MATERIAL PROPERTY, DEFECT AND OPERATING DATA ANALYSIS

  • Pipe populations were developed with specific characteristics that make them more compatible with hydrogen blending, or less compatible due to the respective susceptibility to hydrogen-related threats under different operating conditions.
  • SI developed Statistical distributions for key material properties (strength, toughness, wall thickness, etc.) and girth weld defect characteristics (length, depth, etc) using client specific and industry databases.
  • SI reviewed and incorporated relevant material tests performed to evaluate the effects of targeted hydrogen blend levels on the materials of interest (carbon steel base metal, longitudinal seam welds and girth welds).

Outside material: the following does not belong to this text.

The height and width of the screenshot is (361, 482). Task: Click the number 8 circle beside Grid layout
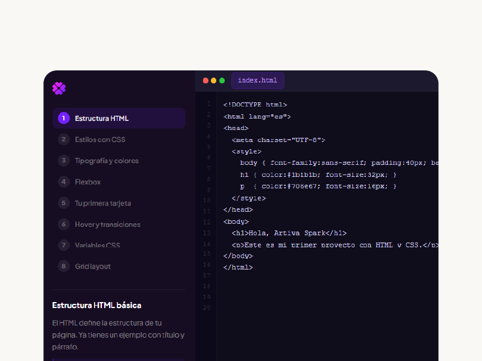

DETERMINISTIC ANALYSIS USING FINITE ELEMENT MODELING (FEM)

  • A finite element analysis was utilized to determine the stress intensity factor of a circumferentially oriented crack subjected to high bending loads resulting in large axial strain.  The elastic-plastic analysis was used to determine the stress intensity factor as a function of strain, for a circumferentially oriented, externally breaking crack subject to a bending stress.

DEVELOPMENT OF A FRACTURE MECHANICS MODEL 9for probabilistic modeling)

  • From the FEA results a simplified elastic model was developed relating the stress intensity factor to the peak tensile axial strain resulting from bending.
  • SI incorporated the stress intensity factor from this model into an API 579 FAD based evaluation of girth weld, crack-like defects.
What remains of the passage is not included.